In her research, Trimm focused on gender differences in both auction pricing and representation in museums and galleries, selecting New York and Los Angeles as key photography markets. And while she relied chiefly on published articles, data from gallery websites, and auction house results to substantiate her claims, Trimm also had the opportunity to conduct 10 interviews with experts in the field, including a collector of contemporary photography, a curator, an artist, and an auction house specialist, and several gallery owners. Ultimately, her research indicated there is a significant gender gap in this corner of the art world.
Trimm closely collaborated with Professor of Art Nancy Macko; together, they developed the list of art professionals to interview and together conducted the project’s first interview at the Los Angeles County Museum of Art. Throughout the summer, the two stayed in close contact and discussed the project via email, text, and phone.
“Professor Macko was the guiding force of this project,” says Trimm. “We would brainstorm topics, and she helped me figure out how to pull all of my research together.”

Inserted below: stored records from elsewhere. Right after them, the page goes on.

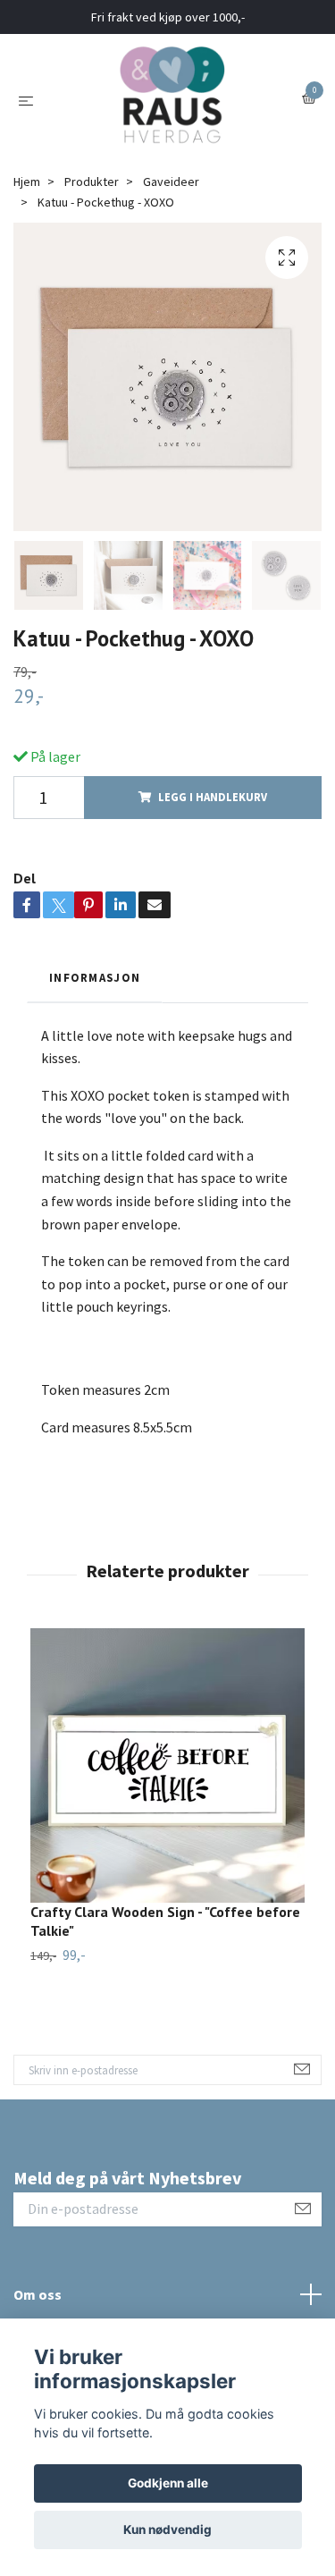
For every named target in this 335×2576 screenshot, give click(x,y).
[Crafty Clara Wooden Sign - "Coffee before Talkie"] (167, 1765)
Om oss (37, 2294)
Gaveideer (171, 181)
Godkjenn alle (168, 2483)
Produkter (91, 181)
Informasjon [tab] (94, 977)
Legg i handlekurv (212, 797)
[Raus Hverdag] (171, 99)
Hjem (26, 181)
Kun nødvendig (167, 2529)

“It was a great experience working with Alex,” says Professor Macko. “She is an excellent researcher, and she gained a great deal of experience as an interviewer as a result of this process. At some points we were on opposite ends of the country because she was interviewing art professionals in NYC and LA, but being in different time zones didn’t interfere with our communication.”
Post Scripps, Trimm plans to contribute to a larger dialogue on gender by publishing her research. She continued to work with Professor Macko during the fall semester to complete a final draft of her research paper to publish and share her findings with the world.